取り組む問題:
- a) 「西郷どん」制作統括へのインタビューによると、“島編”のロケは何週間にわたりましたか。
- b) 「西郷どん」制作統括へのインタビューの続きを、本文の最後の一文の後から書いてください。

抜粋した本文:
▼
物語は“革命編”へと突入し、一段と盛り上がりを見せる大河ドラマ「西郷どん」(NHK総合ほか)。制作統括を手掛ける櫻井賢氏に、本作に対する思い入れやこだわり、さらに、自身のターニングポイントになったという連続テレビ小説「マッサン」(2014~2015年NHK総合ほか)など、これまでの作品づくりについても聞いた。
──「西郷どん」の“島編”は3週間にわたるロケが話題になりました。
「やり過ぎたという声もありますが(笑)、行って良かったなと思いますね。かつて実際に西郷隆盛が暮らしていて、今も西郷さんを愛している人たちが支援してくれるあの場所で撮影することができたことの凄味を、スタッフもキャストも味わうことができました。
(原作者の)林真理子さんが、『島での暮らしを描かないと西郷さんを描いたことにならない』と常々おっしゃっていて、この“島編”は当初からの企画のポイントでした。確かに、西郷吉之助が後に西郷隆盛になり得たのは、奄美大島に潜居して、5年も干されていたあの時期を経て、ほかの人とは違う視野を持てたということもあると思うんです。でも何よりこの“島編”は、美術スタッフをはじめとする制作陣がいたからこそ成立したと考えています。言ってみれば僕は、『じゃあ、島に行っちゃおうか』くらいの感じでGOサインを出しただけですから(笑)。(吉之助役の)鈴木亮平さんも今、スタジオで撮影していると『島に戻りたいなぁ』なんて言ってますよ。撮影中の記憶が、人物を演じる上での気持ちの“骨”になるというのは、長期間のドラマならではの醍醐味でもあるので、亮平さんにとっても、“島編”を丁寧に描いたことはとても有意義なことだったと思っています」
▲
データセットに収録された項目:
▼
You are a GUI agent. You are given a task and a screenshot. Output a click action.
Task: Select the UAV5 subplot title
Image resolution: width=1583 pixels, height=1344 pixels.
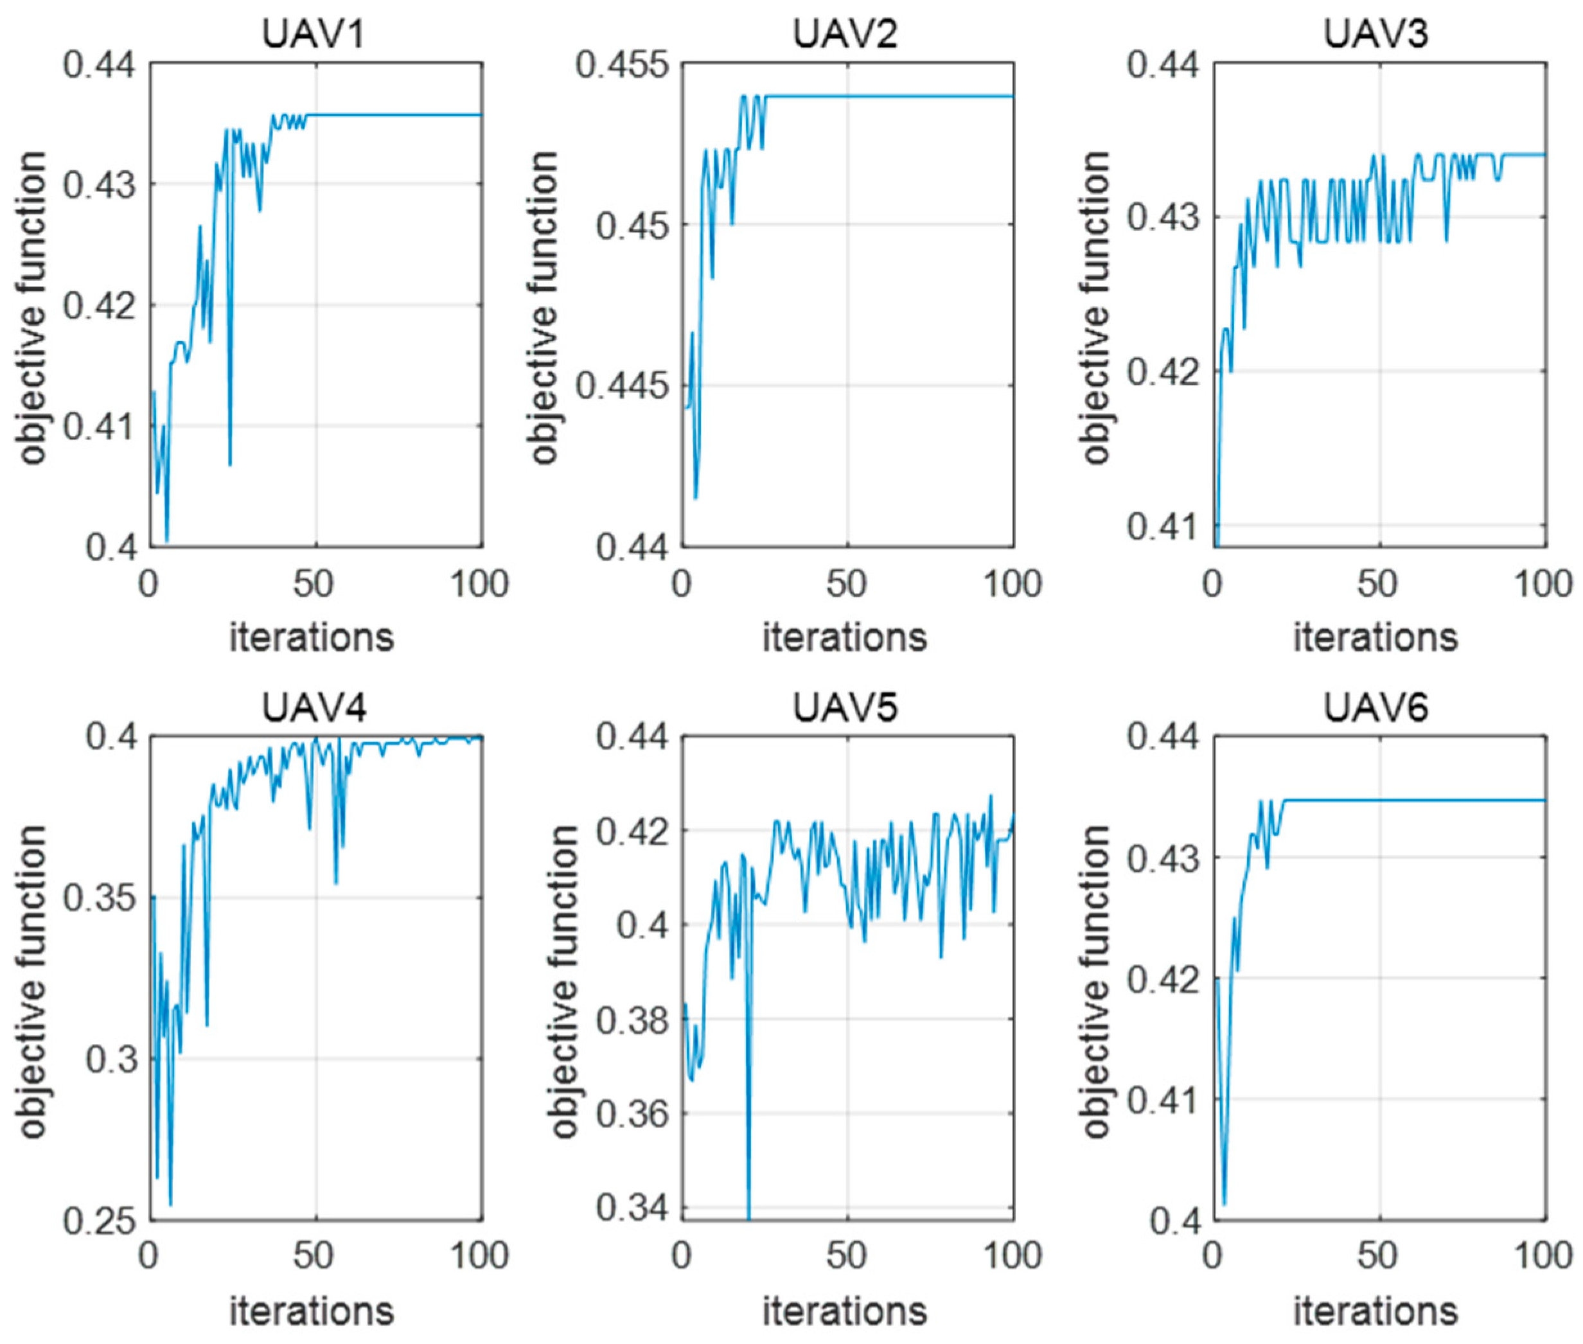[845, 708]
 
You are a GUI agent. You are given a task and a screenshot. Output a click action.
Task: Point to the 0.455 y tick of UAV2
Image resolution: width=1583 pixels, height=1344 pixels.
[619, 64]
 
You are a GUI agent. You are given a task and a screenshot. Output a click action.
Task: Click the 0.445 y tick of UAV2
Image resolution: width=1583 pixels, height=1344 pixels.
[619, 386]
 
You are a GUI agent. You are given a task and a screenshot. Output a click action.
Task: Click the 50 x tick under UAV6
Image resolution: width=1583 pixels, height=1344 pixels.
[1377, 1255]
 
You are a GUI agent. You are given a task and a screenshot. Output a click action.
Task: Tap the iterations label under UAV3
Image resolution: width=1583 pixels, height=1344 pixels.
[1375, 637]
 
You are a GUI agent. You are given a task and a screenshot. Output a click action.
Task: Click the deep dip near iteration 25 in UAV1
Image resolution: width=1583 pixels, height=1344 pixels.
[230, 464]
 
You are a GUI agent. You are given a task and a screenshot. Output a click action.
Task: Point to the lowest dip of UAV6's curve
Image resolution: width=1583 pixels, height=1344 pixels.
[1225, 1205]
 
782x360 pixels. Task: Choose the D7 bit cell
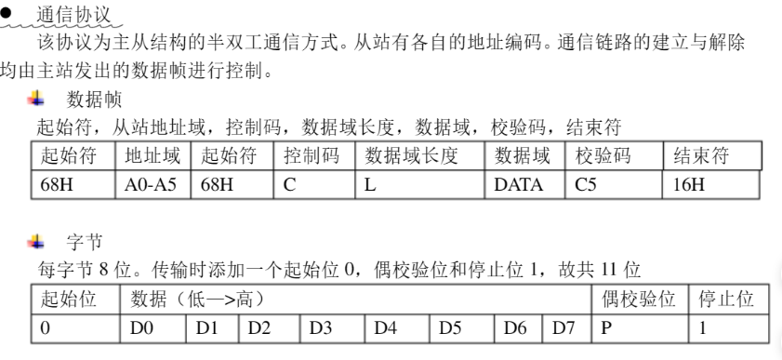point(568,327)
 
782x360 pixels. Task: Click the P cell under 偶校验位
point(639,327)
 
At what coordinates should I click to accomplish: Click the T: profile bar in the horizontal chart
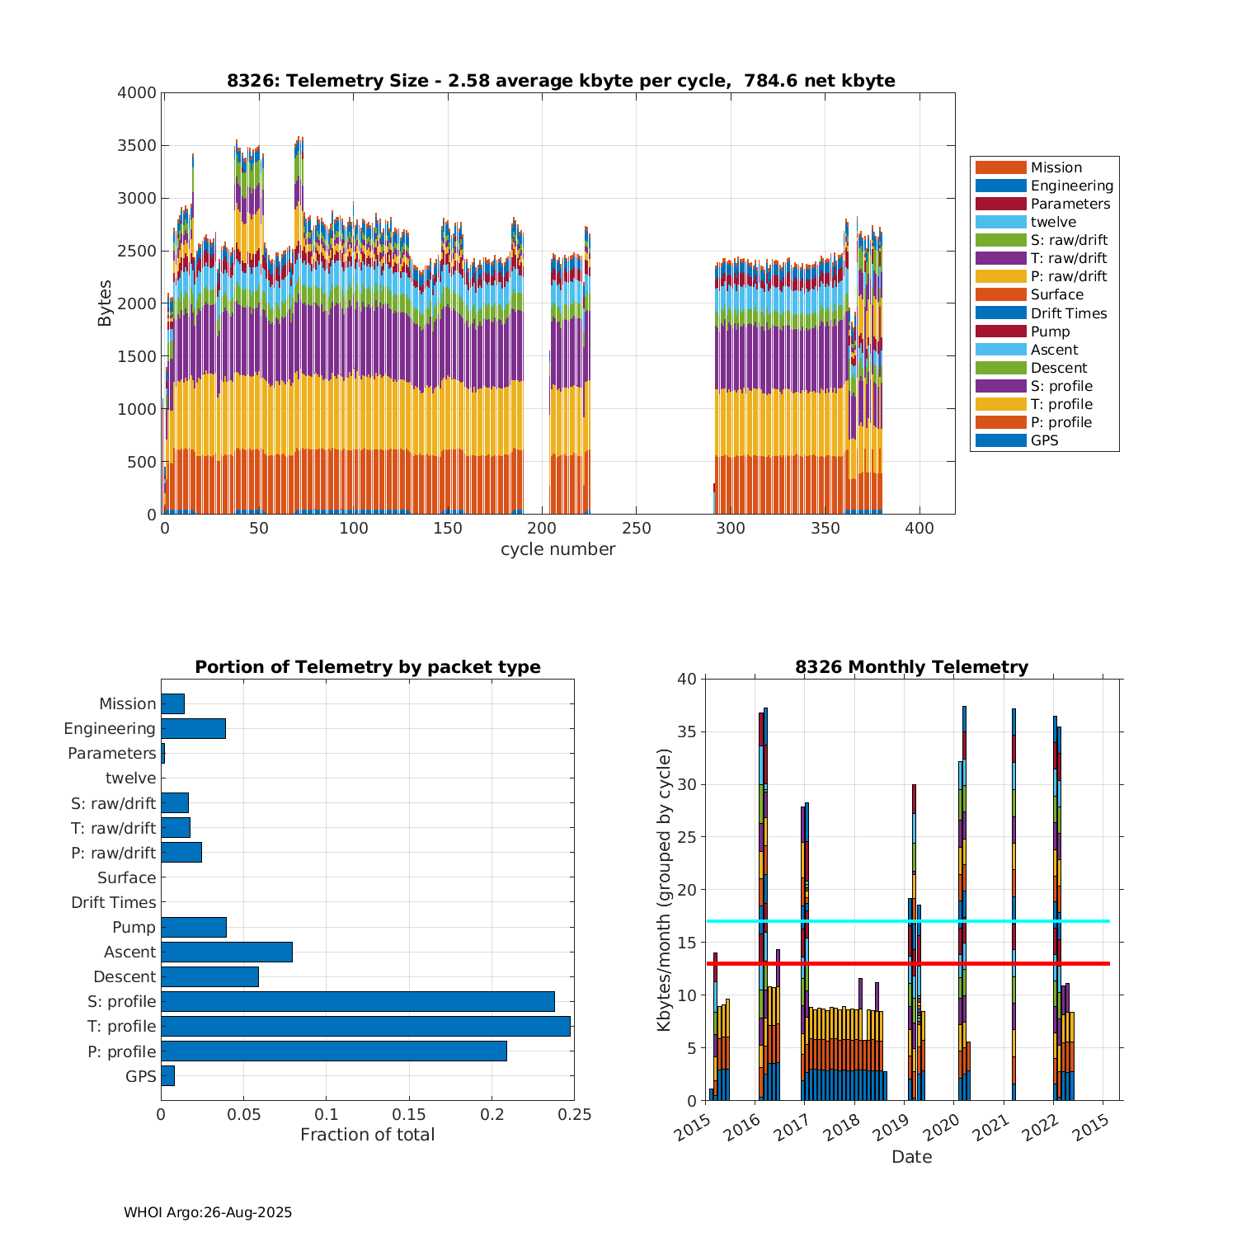(365, 1026)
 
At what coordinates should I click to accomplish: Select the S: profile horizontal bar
(357, 1001)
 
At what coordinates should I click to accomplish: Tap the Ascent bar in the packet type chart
(227, 952)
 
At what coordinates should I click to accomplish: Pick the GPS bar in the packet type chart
(167, 1075)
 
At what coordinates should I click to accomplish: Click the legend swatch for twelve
(1000, 222)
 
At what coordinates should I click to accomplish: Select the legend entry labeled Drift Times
(1068, 313)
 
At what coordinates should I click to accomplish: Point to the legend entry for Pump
(1050, 332)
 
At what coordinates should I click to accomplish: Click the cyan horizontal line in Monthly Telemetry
(907, 921)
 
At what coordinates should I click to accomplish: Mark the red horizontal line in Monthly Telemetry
(907, 963)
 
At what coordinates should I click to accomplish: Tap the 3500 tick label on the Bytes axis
(137, 146)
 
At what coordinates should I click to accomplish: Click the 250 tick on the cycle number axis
(636, 529)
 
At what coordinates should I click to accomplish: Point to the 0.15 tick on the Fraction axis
(409, 1115)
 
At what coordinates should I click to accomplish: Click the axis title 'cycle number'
(557, 549)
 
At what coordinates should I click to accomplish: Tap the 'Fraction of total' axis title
(367, 1135)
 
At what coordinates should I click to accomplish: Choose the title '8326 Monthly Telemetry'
(911, 667)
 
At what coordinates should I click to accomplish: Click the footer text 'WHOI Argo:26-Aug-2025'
(208, 1212)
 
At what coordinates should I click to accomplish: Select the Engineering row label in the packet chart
(110, 728)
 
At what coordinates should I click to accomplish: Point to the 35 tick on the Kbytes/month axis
(687, 731)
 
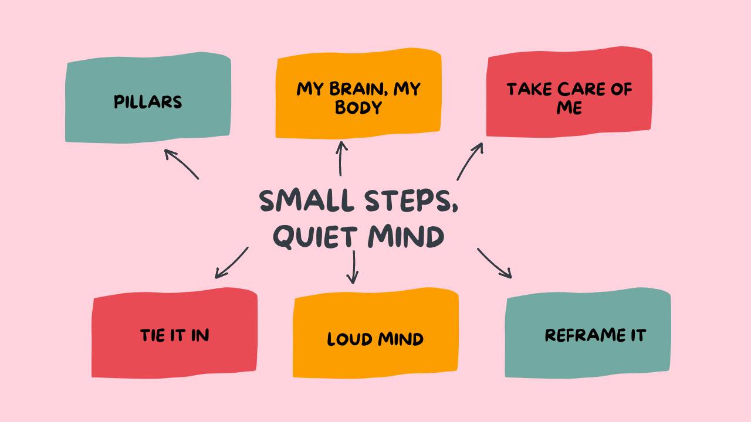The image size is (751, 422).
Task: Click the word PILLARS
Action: point(148,102)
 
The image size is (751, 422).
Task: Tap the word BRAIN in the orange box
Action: point(353,89)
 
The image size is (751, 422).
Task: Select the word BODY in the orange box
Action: point(358,108)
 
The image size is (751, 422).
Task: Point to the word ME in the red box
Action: point(569,108)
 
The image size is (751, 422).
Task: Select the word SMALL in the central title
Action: point(307,201)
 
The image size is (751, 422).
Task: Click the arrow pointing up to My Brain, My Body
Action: point(341,158)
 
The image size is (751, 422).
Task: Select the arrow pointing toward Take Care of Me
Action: point(470,161)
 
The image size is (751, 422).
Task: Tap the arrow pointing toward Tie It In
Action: point(231,263)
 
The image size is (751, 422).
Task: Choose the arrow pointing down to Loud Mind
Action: point(353,267)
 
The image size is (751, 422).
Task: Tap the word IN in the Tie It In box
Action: point(200,335)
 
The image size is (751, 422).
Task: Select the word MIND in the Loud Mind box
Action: point(401,339)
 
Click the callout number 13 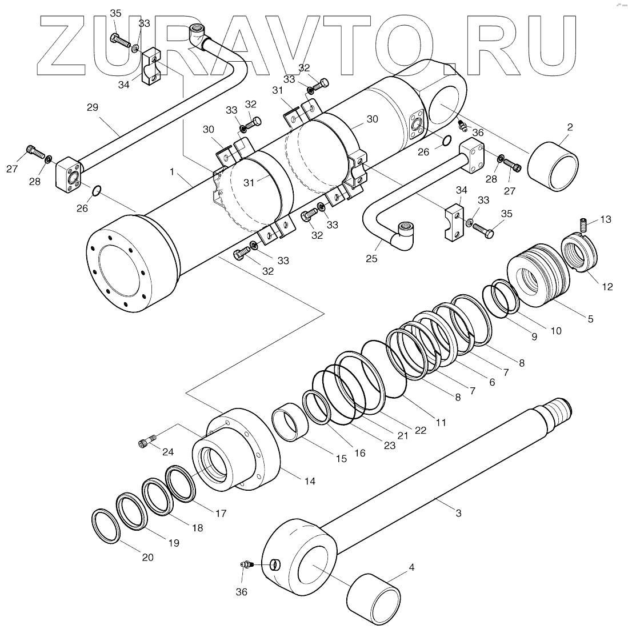click(x=605, y=219)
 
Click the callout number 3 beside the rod click(x=458, y=512)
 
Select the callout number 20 click(x=147, y=557)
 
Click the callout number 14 click(x=309, y=481)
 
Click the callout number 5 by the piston click(x=590, y=319)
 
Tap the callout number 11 click(x=441, y=422)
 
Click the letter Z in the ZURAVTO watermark click(x=69, y=46)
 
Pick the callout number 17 click(x=221, y=513)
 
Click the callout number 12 click(x=607, y=286)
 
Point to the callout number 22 click(x=420, y=430)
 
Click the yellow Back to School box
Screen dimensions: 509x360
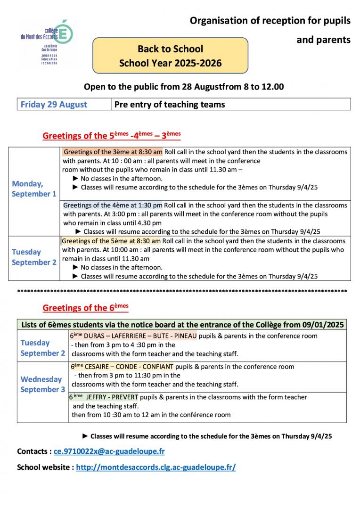click(x=170, y=56)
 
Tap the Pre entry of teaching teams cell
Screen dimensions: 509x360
click(x=170, y=104)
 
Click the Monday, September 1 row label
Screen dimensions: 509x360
click(x=34, y=189)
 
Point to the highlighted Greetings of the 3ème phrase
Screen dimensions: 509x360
click(x=113, y=152)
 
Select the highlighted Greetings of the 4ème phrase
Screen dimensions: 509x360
click(x=113, y=205)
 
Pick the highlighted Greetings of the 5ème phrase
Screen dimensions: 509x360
click(x=111, y=241)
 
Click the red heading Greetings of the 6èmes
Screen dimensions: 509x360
click(x=85, y=308)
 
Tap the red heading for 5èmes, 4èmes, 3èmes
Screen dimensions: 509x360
click(x=112, y=136)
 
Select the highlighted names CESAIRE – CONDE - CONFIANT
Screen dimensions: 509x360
click(x=129, y=367)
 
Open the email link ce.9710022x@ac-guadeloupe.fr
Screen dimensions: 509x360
click(x=109, y=451)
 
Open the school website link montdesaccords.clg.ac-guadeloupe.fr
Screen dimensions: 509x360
click(x=155, y=467)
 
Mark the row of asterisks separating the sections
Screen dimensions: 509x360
click(x=182, y=291)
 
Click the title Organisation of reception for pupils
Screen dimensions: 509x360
click(x=270, y=21)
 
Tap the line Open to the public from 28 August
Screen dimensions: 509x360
▲
問題の解答:
- a) 3週間です。

- b)
──林真理子さんの小説を原作にしながらも、ドラマなりの脚色もされていますね。
「小説は読む人の想像力で作品の世界に入っていけますが、ドラマの場合は映像で見せないといけないので、史実では書簡でしかやりとりをしていなかった人物同士を、実際に会わせたりしています。お互いの思いのぶつかり合いは、手紙のやりとりではなく、役者さん同士が対面で演じたほうが、やはり視聴者に届くだろうと思って。
あとは例えば、瑛太さん演じる大久保一蔵(※後の利通)が、島までやって来て『西郷を返してくれ』と直訴していたり…実際は島には渡ってないんですけどね。一橋慶喜(松田翔太)も、おそらく下級武士と顔を合わせることはなかったと思うんですが、今後最大の敵になっていくためには、やっぱり直接会わせよう、ということになりました。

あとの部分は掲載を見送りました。